AI Tools for Competitive Game Balance
For many developers, content balance is a bottleneck for scope. While flexible tools such as quest and level editors can be developed to streamline the content creation process, balancing content is largely manual. Large scale esports titles that have access to vast quantities of player data can use a variety of analytics techniques, such as the work by M. Aung et al which used data from over 400,000 League of Legends players , to draw conclusions about their games. This data is invaluable in discovering and fixing balance issues in live content, but pre-release content, and less popular games - that may not necessarily be smaller in content scale - do not have access to the same volume of data and cannot be balanced this way.

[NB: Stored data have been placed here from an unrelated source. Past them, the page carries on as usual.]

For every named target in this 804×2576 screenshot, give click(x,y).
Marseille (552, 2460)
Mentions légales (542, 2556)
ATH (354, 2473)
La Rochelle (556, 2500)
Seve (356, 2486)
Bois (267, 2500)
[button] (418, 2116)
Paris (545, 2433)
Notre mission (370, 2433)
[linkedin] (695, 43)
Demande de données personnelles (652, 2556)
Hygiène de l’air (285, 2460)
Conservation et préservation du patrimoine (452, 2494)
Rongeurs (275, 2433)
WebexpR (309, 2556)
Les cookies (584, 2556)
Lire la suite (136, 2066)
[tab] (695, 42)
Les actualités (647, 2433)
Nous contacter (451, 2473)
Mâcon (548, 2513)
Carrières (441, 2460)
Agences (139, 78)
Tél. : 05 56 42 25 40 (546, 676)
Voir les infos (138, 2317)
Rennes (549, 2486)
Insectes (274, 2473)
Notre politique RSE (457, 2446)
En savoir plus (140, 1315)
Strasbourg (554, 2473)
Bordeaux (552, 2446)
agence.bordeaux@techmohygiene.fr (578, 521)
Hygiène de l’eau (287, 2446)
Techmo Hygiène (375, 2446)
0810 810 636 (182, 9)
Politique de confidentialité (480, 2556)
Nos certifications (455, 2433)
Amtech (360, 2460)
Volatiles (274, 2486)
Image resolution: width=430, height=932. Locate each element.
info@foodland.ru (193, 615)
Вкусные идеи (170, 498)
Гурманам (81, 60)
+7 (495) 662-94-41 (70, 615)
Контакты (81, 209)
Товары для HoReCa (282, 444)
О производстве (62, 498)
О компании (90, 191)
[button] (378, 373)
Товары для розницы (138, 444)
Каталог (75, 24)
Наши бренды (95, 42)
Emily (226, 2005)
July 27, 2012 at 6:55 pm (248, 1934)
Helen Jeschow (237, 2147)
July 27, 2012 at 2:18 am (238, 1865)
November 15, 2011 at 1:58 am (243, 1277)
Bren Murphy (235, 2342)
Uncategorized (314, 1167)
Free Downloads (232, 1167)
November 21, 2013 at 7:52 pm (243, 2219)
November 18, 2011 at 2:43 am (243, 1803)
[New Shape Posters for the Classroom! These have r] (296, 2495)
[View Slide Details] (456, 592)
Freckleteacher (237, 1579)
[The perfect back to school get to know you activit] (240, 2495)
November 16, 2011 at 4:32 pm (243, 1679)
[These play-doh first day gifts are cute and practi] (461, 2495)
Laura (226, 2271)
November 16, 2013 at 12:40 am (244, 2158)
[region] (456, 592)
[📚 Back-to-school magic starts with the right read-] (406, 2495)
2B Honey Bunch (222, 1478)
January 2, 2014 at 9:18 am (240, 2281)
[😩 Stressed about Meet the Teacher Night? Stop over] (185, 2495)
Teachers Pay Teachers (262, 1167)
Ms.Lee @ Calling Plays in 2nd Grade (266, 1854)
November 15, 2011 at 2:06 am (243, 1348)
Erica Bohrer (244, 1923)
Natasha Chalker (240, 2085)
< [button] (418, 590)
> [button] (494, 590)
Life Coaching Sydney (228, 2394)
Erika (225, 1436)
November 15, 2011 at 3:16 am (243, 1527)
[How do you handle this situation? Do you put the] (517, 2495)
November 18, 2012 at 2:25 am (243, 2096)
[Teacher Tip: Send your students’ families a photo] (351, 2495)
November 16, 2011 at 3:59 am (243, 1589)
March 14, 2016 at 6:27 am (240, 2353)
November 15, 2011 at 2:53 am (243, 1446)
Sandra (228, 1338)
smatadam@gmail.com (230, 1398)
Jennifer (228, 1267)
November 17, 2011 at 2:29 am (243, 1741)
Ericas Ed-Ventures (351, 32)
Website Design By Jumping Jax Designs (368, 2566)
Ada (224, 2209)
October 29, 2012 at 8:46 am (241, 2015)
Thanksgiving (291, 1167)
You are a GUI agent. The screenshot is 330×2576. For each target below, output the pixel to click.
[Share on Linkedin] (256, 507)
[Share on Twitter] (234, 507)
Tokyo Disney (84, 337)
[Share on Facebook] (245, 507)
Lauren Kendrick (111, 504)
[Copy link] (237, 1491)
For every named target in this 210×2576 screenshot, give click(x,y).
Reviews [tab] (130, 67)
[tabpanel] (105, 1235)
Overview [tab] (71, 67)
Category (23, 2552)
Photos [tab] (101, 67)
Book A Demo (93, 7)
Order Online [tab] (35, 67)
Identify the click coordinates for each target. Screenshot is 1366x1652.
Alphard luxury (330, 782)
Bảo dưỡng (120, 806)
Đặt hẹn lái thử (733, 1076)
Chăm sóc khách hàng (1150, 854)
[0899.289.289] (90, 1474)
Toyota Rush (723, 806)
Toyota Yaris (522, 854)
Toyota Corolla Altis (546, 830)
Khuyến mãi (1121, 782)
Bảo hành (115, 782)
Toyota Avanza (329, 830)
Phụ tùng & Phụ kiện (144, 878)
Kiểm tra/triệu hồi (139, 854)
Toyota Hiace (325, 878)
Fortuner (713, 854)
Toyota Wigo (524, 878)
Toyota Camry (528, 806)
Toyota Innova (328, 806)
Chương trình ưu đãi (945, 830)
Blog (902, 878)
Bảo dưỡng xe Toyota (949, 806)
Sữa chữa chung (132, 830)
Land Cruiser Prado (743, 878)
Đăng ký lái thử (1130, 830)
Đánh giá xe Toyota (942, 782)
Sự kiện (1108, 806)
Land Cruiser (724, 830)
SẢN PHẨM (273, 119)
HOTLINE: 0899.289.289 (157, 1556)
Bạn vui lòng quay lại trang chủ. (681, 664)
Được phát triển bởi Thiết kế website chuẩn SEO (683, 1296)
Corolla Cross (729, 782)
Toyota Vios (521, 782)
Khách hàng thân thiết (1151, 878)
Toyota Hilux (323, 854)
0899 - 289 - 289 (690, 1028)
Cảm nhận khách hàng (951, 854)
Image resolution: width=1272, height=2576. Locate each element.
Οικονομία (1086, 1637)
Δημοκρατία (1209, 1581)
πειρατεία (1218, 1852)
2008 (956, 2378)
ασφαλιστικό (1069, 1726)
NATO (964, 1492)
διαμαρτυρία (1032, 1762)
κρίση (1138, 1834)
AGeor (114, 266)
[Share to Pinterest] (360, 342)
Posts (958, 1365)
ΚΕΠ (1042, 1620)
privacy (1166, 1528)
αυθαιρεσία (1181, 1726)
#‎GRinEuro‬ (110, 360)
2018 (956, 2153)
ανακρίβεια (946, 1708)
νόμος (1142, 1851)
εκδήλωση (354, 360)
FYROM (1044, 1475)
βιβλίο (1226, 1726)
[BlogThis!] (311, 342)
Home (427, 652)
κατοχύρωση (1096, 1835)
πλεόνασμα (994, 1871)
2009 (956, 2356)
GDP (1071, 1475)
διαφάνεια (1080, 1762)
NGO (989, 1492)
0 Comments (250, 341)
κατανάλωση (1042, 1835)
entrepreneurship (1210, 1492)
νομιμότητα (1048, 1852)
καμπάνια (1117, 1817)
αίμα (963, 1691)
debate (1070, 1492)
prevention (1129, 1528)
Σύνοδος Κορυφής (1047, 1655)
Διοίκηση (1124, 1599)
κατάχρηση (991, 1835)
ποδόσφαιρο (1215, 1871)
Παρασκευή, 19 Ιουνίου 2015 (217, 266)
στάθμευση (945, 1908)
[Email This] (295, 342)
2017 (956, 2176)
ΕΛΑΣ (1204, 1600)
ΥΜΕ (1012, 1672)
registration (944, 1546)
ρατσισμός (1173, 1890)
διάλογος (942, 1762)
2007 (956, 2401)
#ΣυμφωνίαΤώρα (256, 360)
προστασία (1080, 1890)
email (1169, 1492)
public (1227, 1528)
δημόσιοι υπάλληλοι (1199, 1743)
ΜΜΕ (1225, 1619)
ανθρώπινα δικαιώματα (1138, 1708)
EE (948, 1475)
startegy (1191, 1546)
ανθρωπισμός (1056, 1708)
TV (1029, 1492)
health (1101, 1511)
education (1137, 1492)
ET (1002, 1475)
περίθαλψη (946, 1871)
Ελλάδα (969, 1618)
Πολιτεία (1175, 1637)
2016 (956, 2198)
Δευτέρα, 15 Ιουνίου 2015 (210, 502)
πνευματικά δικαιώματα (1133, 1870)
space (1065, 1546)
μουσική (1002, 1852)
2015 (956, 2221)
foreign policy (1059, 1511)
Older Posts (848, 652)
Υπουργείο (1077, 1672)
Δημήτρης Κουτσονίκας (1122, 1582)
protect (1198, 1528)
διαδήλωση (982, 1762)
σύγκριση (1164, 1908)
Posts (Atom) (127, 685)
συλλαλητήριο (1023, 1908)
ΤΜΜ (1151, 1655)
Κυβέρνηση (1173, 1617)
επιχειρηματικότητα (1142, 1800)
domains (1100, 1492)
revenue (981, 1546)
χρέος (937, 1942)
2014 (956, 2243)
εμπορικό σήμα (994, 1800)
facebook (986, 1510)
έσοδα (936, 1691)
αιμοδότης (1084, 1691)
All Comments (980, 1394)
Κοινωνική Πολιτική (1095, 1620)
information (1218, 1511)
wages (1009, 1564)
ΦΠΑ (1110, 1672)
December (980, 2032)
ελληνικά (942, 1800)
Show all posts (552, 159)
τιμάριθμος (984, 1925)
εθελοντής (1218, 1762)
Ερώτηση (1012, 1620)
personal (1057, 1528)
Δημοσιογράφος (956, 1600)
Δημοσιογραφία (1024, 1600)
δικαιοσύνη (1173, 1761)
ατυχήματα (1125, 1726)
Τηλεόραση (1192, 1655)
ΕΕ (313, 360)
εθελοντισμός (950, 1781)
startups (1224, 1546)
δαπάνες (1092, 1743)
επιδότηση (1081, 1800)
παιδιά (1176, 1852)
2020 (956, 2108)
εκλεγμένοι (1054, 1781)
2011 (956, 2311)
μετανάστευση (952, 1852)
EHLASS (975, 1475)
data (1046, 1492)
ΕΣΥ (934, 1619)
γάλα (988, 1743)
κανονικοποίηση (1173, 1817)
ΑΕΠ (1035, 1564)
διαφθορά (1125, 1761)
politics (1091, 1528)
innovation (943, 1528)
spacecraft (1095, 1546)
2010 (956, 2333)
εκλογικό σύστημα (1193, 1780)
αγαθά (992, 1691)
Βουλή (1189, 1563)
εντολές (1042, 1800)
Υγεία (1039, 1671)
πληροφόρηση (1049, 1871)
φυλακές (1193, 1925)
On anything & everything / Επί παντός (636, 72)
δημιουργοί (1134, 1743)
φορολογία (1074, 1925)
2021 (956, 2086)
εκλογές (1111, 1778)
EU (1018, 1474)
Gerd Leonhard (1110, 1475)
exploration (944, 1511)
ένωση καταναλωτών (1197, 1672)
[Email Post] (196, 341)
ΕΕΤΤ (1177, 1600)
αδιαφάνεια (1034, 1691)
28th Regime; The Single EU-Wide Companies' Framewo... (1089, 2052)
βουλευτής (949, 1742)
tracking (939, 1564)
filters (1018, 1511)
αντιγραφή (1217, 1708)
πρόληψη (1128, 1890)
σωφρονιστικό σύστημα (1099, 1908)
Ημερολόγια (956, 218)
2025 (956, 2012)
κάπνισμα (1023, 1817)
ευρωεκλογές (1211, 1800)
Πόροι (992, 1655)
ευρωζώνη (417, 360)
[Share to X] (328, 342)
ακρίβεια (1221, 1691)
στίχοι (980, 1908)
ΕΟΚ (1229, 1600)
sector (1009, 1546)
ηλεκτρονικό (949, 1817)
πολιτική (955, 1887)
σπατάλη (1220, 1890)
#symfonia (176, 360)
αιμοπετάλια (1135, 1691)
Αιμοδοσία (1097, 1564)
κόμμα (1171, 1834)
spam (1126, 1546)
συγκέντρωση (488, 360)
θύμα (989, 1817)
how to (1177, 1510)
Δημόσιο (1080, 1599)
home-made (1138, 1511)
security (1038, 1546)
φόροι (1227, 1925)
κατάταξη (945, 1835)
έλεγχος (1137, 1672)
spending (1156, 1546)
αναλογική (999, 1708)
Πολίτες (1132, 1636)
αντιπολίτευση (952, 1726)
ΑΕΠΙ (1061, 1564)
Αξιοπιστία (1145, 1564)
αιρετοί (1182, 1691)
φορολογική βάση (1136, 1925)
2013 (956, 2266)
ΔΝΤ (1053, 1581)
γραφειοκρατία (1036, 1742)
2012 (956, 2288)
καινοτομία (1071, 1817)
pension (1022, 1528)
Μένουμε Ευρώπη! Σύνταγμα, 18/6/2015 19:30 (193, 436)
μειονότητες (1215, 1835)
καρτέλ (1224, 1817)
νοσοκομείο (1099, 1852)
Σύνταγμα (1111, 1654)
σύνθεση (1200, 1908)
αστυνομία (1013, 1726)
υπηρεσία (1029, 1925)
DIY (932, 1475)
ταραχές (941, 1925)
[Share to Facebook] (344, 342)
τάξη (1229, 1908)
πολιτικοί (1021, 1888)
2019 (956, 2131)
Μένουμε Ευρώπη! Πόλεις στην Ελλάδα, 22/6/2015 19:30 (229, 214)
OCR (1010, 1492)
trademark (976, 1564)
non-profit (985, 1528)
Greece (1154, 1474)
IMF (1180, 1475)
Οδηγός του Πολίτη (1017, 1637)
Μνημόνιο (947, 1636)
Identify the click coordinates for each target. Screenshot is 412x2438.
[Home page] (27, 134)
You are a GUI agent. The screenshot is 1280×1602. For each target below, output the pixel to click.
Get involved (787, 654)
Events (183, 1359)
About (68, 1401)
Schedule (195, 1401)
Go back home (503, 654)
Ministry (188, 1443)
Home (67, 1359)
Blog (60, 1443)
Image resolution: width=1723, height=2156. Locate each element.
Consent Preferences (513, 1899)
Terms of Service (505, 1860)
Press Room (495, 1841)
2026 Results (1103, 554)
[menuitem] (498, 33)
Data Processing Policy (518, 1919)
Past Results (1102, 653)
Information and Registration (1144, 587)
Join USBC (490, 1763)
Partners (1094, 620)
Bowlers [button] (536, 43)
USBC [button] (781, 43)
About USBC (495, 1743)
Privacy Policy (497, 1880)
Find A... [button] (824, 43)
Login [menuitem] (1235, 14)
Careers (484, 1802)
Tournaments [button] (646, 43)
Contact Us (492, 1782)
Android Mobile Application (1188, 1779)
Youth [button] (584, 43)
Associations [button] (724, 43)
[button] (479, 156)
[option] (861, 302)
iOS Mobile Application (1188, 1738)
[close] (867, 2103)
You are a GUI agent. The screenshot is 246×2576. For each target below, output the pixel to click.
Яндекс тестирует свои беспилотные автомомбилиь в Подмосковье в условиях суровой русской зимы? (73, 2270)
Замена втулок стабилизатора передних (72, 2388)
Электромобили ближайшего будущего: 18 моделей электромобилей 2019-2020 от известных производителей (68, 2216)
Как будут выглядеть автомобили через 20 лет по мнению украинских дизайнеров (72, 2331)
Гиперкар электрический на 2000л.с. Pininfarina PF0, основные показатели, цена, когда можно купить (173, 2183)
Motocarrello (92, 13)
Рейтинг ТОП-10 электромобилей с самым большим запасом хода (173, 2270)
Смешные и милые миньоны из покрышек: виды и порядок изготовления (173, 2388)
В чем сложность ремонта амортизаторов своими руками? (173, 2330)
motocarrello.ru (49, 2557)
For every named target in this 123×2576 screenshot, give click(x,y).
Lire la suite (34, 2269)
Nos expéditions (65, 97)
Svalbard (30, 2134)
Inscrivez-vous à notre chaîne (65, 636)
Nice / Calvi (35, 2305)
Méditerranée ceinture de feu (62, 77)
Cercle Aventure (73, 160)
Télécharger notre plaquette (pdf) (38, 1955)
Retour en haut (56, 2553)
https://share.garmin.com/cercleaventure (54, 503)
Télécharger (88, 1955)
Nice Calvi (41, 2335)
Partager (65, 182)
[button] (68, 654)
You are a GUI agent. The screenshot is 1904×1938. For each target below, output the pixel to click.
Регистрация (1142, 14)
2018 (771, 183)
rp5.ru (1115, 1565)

Our team encountered this problem first hand on the mobile title “Dragon’s Watch RPG” - an online competitive 6v6 turn based RPG with over 700 possible characters and a 300 quest single player campaign. With a total development team size of 8 and myself as the only designer, in the few months leading up to release it became apparent that a traditional balance approach was not feasible. To solve this problem, I built an abstract representation of the “Dragon’s Watch” combat system and simulated thousands of Bot vs Bot scenarios. This simulator assisted in both the balance of single player quest difficulty and individual character balance for multiplayer by establishing character matchup win rates. Unfortunately, continued development of these tools was shelved as we moved on to the development of other systems, but this tool allowed us to release with a majority of the planned content in a balanced state, and accelerated our future content releases post release.
The research question of this proposal is: How might AI techniques be developed and used to assist in the balance of games in order to increase their content scope or reduce development cost. Specifically, how might AI techniques assist in the balance of competitive games and esports, particularly those that feature teams of characters. Dr Jeremy Gow has agreed to supervise this research.
At a high level, the goal would be to build and experiment with a suite of AI tools that can be
practically useful to game designers in game balance, either by combining and generalizing existing research or developing new techniques. To this end, there are several research areas that are of interest, but the basic approach is to replicate current industry standard balance workflows, usually performed on large volumes of human player data, by generating similar data sets using bots.
Simulation-based approaches to balance, which attempt to mirror the vast data sets available to popular live titles by using bot players, are an interesting area for exploration. The degree to which a bot can convincingly play “like a human” can potentially have an impact on the reliability of simulation results depending on the game being simulated.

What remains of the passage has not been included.